In this regard, novel biomarkers can provide precise information that is helpful for decisions related to risk factor management. In the 2021 ESC prevention guideline, any tests for potential risk modifiers such as genetic risk scores and circulating or urinary biomarkers are not recommended. Yet, risk estimation can be improved by the evaluation of subclinical ASCVD. Among them, the coronary artery calcium score (CACS) is a good surrogate marker of subclinical ASCVD and independently predicts the risk of ASCVD. Risk estimates provided by the CACS can improve the accuracy of the ASCVD risk, especially among individuals in the moderate-risk group. However, the CACS has a limited ability to reclassify the ASCVD risk into low or very high ASCVD risk groups. Carotid ultrasonography, which can detect atheromatous plaques, is an alternative method for risk evaluation. These surrogate markers are especially helpful for decision-making regarding drug treatment in the intermediate ASCVD risk group. Further studies regarding the clinical efficacy and cost-effectiveness of imaging biomarker-based risk evaluations are required.

Genetic risk scores will also be helpful in identifying individuals at an increased risk for coronary heart disease. Thus, people with a higher genetic risk can receive the largest clinical benefit from statin therapy.30 Thus, with the use of a genetic risk score, we can provide different treatment strategies, although their risk groups are the same.

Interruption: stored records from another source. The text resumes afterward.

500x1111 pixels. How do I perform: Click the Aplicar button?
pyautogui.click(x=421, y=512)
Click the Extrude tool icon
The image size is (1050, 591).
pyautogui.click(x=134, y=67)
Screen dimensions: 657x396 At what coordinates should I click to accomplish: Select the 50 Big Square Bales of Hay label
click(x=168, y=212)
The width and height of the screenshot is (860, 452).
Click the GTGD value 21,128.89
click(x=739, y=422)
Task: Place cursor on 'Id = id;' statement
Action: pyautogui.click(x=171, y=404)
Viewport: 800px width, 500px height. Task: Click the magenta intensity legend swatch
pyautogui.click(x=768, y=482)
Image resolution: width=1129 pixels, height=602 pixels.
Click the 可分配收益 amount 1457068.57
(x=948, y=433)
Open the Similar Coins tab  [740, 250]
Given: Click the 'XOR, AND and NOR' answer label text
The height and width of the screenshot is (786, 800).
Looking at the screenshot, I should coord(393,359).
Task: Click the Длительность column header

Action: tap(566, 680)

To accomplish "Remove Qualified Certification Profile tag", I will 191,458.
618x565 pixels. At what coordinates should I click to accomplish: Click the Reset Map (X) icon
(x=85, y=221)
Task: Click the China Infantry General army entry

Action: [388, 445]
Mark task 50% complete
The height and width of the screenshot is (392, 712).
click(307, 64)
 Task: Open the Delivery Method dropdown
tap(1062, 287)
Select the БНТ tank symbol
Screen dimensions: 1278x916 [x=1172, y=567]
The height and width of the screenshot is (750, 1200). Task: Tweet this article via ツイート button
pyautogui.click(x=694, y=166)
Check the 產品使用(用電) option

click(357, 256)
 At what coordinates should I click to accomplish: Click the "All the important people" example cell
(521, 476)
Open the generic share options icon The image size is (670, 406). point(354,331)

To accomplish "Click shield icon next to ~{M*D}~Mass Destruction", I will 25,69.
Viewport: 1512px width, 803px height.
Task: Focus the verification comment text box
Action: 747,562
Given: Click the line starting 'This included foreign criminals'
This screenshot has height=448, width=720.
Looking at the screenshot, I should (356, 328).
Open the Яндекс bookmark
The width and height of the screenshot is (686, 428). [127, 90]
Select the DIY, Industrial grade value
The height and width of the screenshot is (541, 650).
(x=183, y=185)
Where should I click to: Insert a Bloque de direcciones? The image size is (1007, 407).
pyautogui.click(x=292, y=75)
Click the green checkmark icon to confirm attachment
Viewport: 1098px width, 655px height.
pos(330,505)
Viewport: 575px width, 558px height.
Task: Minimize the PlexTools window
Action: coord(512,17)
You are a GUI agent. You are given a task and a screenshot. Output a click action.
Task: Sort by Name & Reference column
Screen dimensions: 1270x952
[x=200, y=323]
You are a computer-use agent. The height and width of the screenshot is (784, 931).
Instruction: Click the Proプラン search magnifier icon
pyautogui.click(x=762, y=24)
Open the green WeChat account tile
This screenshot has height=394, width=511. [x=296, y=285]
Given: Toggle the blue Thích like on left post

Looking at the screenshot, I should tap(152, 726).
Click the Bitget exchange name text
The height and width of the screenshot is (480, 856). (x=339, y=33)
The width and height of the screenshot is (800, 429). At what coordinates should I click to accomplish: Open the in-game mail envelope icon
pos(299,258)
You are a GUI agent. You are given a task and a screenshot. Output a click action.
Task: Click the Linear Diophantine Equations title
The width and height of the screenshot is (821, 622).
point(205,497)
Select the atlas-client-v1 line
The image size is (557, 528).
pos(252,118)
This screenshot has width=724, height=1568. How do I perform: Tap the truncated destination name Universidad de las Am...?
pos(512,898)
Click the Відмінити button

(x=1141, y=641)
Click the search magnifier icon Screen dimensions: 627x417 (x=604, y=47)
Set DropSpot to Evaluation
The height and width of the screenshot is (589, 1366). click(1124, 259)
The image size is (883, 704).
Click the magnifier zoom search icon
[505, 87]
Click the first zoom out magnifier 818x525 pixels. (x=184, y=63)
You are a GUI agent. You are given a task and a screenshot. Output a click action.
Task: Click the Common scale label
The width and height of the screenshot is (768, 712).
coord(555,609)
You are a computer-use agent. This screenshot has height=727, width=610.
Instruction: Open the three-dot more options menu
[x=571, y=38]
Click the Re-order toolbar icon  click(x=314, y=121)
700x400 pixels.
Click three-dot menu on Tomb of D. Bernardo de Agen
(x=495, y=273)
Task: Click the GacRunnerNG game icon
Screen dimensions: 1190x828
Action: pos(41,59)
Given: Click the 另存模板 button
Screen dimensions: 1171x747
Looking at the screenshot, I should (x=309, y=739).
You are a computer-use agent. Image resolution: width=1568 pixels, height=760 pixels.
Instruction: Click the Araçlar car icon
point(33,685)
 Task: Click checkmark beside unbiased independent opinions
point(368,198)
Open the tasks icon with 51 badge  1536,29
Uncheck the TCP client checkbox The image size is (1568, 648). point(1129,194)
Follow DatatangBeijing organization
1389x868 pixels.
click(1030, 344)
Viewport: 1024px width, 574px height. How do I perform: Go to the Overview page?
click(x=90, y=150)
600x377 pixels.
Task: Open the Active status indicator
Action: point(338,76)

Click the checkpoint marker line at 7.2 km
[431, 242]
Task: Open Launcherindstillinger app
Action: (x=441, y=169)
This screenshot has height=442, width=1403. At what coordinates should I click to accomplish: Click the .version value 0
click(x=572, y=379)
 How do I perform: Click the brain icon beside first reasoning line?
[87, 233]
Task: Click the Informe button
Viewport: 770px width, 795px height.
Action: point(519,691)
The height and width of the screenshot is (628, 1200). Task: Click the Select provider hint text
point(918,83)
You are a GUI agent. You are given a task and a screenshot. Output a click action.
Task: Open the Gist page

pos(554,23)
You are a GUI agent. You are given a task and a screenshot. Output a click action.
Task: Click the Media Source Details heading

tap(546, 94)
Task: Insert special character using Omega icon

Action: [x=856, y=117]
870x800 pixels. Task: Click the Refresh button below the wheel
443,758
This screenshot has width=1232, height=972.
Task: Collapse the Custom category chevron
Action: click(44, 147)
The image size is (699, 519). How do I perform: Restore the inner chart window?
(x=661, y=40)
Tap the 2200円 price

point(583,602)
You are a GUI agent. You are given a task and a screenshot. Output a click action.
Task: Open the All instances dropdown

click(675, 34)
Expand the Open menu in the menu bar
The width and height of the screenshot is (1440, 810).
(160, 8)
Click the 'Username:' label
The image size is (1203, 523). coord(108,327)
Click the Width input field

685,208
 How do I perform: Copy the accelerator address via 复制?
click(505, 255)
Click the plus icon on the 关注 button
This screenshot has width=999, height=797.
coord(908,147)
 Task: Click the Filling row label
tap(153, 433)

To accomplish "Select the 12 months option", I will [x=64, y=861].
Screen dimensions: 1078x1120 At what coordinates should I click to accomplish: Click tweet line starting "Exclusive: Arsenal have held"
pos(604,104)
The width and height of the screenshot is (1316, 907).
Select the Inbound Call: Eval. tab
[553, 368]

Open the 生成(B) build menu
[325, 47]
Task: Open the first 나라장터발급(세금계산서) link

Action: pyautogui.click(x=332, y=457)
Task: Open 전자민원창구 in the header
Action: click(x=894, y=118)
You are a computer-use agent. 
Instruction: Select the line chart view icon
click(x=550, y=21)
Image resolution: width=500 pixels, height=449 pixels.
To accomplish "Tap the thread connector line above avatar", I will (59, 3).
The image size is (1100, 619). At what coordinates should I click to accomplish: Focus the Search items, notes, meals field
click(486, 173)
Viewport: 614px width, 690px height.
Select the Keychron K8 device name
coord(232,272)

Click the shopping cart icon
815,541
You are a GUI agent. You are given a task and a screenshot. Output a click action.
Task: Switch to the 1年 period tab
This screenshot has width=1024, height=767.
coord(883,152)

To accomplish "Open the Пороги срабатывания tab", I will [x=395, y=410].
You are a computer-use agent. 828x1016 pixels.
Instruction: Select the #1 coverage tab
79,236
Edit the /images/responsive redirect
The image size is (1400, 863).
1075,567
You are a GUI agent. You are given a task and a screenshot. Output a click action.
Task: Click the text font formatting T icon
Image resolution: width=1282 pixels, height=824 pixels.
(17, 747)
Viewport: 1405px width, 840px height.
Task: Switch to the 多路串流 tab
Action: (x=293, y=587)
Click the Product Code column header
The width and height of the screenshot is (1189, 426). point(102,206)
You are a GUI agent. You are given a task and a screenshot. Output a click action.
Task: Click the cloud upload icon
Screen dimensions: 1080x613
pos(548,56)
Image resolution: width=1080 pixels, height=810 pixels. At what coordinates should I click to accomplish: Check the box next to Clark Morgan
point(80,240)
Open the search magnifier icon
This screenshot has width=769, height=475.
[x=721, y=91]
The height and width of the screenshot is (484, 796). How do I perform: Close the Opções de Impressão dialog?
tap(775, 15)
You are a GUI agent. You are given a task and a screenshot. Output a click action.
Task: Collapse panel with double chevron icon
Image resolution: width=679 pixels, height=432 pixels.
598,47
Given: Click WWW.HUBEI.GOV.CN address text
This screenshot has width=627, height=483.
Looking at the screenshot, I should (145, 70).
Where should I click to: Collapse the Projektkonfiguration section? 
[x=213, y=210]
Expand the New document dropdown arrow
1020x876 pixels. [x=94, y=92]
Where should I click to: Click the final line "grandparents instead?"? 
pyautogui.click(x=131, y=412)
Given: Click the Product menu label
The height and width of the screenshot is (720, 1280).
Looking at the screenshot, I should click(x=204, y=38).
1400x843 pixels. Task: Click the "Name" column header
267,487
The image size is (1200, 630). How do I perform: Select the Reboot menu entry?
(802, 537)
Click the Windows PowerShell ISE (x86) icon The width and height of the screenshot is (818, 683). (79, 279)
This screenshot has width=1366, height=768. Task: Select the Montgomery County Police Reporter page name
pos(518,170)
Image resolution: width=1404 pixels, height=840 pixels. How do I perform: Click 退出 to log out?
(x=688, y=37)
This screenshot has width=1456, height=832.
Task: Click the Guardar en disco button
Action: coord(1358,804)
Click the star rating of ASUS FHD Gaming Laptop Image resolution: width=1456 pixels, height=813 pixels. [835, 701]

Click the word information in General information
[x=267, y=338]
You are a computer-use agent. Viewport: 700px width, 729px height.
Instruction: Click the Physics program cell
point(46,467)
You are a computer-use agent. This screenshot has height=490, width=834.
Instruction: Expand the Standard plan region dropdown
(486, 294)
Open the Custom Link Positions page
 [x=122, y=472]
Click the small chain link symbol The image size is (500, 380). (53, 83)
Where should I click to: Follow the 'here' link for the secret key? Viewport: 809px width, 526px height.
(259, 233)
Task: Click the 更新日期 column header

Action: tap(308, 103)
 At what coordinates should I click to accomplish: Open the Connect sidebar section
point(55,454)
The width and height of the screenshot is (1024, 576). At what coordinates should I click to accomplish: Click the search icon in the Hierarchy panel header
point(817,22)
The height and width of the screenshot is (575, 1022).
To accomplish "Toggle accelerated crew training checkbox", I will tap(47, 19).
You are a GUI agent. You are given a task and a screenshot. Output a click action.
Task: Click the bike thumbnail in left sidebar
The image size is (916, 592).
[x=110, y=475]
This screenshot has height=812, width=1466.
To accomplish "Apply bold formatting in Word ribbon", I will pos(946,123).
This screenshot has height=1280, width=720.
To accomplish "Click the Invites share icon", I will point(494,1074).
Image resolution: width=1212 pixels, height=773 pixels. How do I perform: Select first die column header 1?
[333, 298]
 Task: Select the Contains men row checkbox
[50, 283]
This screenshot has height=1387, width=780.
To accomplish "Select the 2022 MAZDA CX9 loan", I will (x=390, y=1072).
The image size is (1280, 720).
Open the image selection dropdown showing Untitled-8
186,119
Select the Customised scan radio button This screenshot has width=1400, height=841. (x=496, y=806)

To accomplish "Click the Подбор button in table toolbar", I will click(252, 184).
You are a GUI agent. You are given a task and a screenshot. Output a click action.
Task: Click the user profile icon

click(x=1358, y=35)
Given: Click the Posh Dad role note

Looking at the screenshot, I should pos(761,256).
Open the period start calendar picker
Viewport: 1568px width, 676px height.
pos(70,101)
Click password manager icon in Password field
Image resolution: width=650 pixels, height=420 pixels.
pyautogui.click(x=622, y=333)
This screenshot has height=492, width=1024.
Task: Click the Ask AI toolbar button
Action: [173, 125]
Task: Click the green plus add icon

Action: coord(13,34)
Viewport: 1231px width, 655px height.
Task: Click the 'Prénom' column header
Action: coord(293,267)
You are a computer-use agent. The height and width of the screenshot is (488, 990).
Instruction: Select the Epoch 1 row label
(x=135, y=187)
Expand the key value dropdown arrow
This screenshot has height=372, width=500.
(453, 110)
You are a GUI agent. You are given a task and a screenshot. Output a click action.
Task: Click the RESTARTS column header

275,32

However, the polygenic risk score for CVD was not captured by guideline-based clinical risk algorithms and was not reflected in current daily clinical practice.31 In the near future, with the increase in genetic testing, which will enable us to know about the genetic risk score more easily, incorporation of the genetic risk score into guideline-based primary prevention algorithms will improve risk prediction and individual-based personal treatment.

Finally, AI, a field of computer science that can mimic human thought processes, learning capacity, and knowledge storage, can help identify the high-risk group and estimate the risk of the population. A previous study showed that a machine learning model can predict the presence and extent of subclinical atherosclerosis in young, asymptomatic individuals.32 The information derived from AI can be used to select high-risk individuals who can benefit from intensive risk factor management. Although there is limited evidence supporting the role of AI-based risk prediction in clinical practice, it will open a new era in risk prediction and risk management in the near future. In particular, diverse data can be gathered with the use of various wearable devices, social media, electronic health data, and multiple “omic” data. Accordingly, the power of AI in CVD risk prediction and management will be greater in terms of processing big data to predict future risk.33

CONCLUSIONS

It is beneficial to treat hypertension, diabetes mellitus, and dyslipidemia, even among older persons. However, the absolute and relative risks associated with the presence of well-established CVD risk factors should be individualized considering age, (sub)clinical organ damage, and other risk factors. In particular, current guidelines underscore the importance of the lifetime risk of CVD and propose different recommendations according to age group. Guidelines can be referred to when we treat patients in our clinic, but we should not follow the recommendation without considering the patients’ characteristics. In the near future, clinical, biochemical, and imaging parameters will be used to stratify cardiovascular risk and provide more detailed information regarding the risk management of individual patients. AI will provide a big data-based individualized risk evaluation and targeted approach for the prevention of CVD.

Footnotes

Funding: None.

Conflict of Interest: The author has no conflicts of interest to declare.

Data Availability Statement: Data sharing is not applicable to this article as no datasets were generated or analyzed during the current study.